Thankfully, I didn’t quit and did publish. The response was significantly different than what I expected. Within 6 weeks, my book was No 1 on Kindle for the category Irish poetry, dislodging (for a few days at least) our most distinguished poets and Nobel Laureates such as Seamus Heaney and William Butler Yeats.

What pushed me to finally publish and put my ‘stuff’ out there wasn’t a desire to publish per se, more of a determination to not step back from the brink.

My fear of being ridiculed has been a lifelong companion — my earliest memory is from senior infants class in junior school at the age of 3, going on 4, when I made a mistake and got an answer wrong. The teacher made fun of me, put me outside the door and told me to go back to junior infants, the ‘babies’ class, and everybody laughed at me. Strange how things like that stay with you throughout your life. That was the summer of ’65, a mere 55 years ago but with the slightest prompt, I’m back there.
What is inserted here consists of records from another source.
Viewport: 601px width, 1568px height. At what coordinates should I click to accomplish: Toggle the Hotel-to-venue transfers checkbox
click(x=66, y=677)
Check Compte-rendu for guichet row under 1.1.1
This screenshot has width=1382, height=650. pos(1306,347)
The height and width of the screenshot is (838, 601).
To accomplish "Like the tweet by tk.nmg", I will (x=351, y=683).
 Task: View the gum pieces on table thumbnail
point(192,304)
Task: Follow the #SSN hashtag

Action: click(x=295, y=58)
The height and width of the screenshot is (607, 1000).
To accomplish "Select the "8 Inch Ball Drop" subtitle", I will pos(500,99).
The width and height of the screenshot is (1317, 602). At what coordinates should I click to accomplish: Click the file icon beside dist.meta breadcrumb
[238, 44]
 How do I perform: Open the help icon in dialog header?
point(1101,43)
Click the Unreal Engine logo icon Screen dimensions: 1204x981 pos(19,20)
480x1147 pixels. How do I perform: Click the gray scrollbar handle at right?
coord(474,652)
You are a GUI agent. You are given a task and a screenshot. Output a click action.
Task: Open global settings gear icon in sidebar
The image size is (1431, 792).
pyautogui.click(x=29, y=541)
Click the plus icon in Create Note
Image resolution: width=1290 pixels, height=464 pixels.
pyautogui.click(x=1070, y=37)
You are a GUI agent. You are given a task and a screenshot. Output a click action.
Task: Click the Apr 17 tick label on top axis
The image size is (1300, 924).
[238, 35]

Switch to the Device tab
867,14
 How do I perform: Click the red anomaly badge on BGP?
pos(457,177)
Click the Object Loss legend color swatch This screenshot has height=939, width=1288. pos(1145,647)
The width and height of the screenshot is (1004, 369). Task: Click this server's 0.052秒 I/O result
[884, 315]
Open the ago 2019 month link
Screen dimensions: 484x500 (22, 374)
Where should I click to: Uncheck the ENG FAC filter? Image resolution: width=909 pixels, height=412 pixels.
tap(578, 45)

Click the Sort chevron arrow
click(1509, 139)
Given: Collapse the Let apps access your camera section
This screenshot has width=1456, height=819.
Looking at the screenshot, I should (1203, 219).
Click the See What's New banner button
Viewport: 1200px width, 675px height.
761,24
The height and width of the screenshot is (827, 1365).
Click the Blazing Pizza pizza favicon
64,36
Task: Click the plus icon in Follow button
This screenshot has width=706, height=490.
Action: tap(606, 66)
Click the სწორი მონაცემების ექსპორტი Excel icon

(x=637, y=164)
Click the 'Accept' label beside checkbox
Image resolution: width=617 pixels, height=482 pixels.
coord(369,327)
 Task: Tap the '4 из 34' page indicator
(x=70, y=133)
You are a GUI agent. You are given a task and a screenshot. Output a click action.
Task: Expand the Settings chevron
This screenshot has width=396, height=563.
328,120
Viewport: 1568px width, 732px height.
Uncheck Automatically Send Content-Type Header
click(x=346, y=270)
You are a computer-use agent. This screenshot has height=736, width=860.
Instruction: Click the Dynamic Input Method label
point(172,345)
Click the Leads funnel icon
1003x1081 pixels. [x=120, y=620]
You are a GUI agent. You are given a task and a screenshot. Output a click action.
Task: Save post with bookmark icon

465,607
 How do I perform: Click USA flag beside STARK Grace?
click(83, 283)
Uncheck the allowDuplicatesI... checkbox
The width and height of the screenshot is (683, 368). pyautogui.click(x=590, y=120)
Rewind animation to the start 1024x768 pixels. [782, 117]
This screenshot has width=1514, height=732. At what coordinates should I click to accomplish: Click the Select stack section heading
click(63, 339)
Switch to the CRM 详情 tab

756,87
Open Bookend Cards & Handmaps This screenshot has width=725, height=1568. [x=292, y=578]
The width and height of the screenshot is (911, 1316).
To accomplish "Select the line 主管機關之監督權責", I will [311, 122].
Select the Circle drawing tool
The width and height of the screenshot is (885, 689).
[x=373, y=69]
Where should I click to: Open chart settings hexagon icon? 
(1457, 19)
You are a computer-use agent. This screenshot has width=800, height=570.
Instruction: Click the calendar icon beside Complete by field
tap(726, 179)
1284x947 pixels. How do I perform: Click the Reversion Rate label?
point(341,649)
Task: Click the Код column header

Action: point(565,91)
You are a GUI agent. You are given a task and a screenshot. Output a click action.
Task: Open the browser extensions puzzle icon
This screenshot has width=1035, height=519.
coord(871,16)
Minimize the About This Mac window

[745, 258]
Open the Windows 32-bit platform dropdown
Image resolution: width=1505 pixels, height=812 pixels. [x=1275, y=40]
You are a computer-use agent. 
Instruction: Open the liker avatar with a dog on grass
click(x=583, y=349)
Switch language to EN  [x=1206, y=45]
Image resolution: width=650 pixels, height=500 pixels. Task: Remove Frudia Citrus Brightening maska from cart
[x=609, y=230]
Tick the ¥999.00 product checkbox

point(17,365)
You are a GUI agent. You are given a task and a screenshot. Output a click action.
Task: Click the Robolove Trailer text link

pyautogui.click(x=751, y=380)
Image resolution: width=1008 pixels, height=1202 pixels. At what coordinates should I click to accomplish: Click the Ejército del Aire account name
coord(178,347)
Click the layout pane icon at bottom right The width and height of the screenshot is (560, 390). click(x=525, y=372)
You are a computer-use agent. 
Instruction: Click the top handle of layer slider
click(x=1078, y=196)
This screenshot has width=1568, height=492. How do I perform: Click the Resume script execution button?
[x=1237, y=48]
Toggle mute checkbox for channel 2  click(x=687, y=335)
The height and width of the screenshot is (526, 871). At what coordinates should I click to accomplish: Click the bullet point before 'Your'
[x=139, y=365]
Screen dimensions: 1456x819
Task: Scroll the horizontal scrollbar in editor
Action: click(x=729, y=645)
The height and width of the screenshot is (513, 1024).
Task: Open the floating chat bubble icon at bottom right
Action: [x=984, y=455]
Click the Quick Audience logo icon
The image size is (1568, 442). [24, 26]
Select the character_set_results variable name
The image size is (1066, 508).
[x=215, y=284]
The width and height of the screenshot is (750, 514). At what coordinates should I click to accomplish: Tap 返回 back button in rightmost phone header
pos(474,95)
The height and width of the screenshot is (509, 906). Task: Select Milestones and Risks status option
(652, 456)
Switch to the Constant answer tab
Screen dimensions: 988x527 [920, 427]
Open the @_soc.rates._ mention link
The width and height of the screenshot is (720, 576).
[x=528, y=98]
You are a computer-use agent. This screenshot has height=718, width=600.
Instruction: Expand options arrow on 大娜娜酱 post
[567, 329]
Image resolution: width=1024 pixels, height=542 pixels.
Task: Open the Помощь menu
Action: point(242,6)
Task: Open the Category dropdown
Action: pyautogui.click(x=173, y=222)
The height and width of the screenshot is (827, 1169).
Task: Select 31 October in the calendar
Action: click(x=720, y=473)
In most areas of my life I’ve overcome that fear. I’m comfortable getting up on a stage and talking, or teaching, chairing meetings, giving presentations etc. But those things don’t usually touch my soul or shine a light directly on my innermost thoughts. And when it comes to those, I’m still afraid to invite people in, never mind put myself out there.

This year I will be 59 and I’ve started on a new journey to create a business and life for myself and my family. It involves learning lots of new things, taking new risks, finding and developing new ways of expressing myself and reaching the people I’m most meant to serve. So I’m into Facebook and Twitter and even started Instagram and Snapchat accounts. I’ve been active on LinkedIn for years but this social media is a whole new ball game to me. My natural inclination is to keep pretty much to myself. Instead, I’m being encouraged to widen my circles and expand my horizons.

I started a blog about 12 years ago but let it go when I came out to work in the Middle East in 2012. So I’ve started that up again. Work in progress.

I’m doing a 30 day challenge at the moment and the task for the day I’m on (I’m a week behind, but hey, I’m not giving up) is to write and post here. The challenge given for today is to write here for 365 consecutive days. It’ll help me find my voice. And that I look forward to.